La Vie est belle malgré tout avait déjà été publiée en français chez les Humanoïdes Associés il y a plus de dix ans, mais il aura fallu attendre le mois dernier pour que le titre de Seth trouve enfin un écrin à sa mesure. Et l’expression n’est pas trop forte, tant le papier jaunis, la bichromie, la nouvelle traduction – plus fine -, et surtout la nouvelle couverture (fidèle à l’original américain) de la collection « Outsider » de Delcourt confèrent aux angoisses introspectives de l’auteur canadien une densité et une authenticité qui leur faisait défaut jusqu’alors. Pour parvenir à une telle réussite éditoriale, il fallait reconnaître Seth pour ce qu’il est, c’est-à-dire un égal d’Adrian Tomine, de Charles Burns ou de Joe Matt, tant la cohérence et la sensibilité de son œuvre sont impressionnantes. Cependant, comme Wimbledon Green, La Vie est belle malgré tout s’ouvre par une scène quelque peu horripilante, où se condensent nombre des défauts du genre autobiographique.
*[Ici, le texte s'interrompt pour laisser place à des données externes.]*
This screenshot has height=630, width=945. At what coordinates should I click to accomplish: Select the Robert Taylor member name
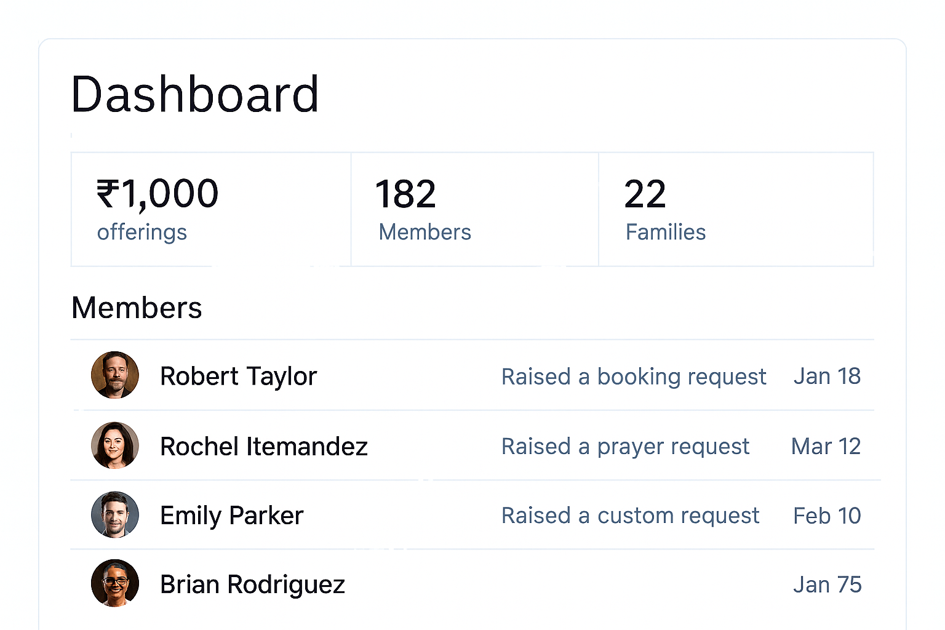click(x=238, y=377)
Où l’on voit à quel point la représentation de soi-même est glissante, difficile à manier.

L’auteur se représente en famille, entretenant avec ses proches des relations dont il est seul à sortir indemne, comme si le propre du genre n’était que de se conforter dans la conviction de son propre supplément d’âme, comme si sa visée dernière n’était que de mesurer sa propre profondeur à l’aune de la superficialité de la vie quotidienne et d’autrui. Fort heureusement là n’est pas, et de loin, le fond du propos de Seth dans La Vie est belle malgré tout, et une lecture intégrale marginalise avec bonheur ce premier épisode. Car si la mise en scène du soi représente bien chez lui la recherche de sa propre profondeur, son ambition principale est d’éviter le double écueil de l’auto congratulation et de l’auto critique douteuse, cette humilité vicieuse déjà décrite par Spinoza. La beauté de l’album réside précisément dans la particularité microscopique et le caractère purement anecdotique de la quête que l’auteur oppose aux langueurs sclérosantes de la vie quotidienne, loin du mythe du héros solitaire et monolithique à la Eastwood. L’ego est ici source intarissable de doute et de contradictions. Si Seth use de la bande dessinée comme d’un miroir, ce n’est pas du tout pour se poser comme auteur absolu, et animer en sous-main toute une mystique de la création démiurgique (tentation que n’évitent pas, à notre avis, le Jimmy Corrigan de Chris Ware et, plus récemment, le Bottomless belly button de Dash Shaw), mais bien pour mettre au jour les ambiguïtés de toute introspection : même dans la fiction, Seth ne se montre pas créateur, mais collectionneur des illustrations d’un obscur dessinateur canadien, Kalo, publié une seule fois dans le New Yorker et tombé irrémédiablement dans l’oubli par la suite.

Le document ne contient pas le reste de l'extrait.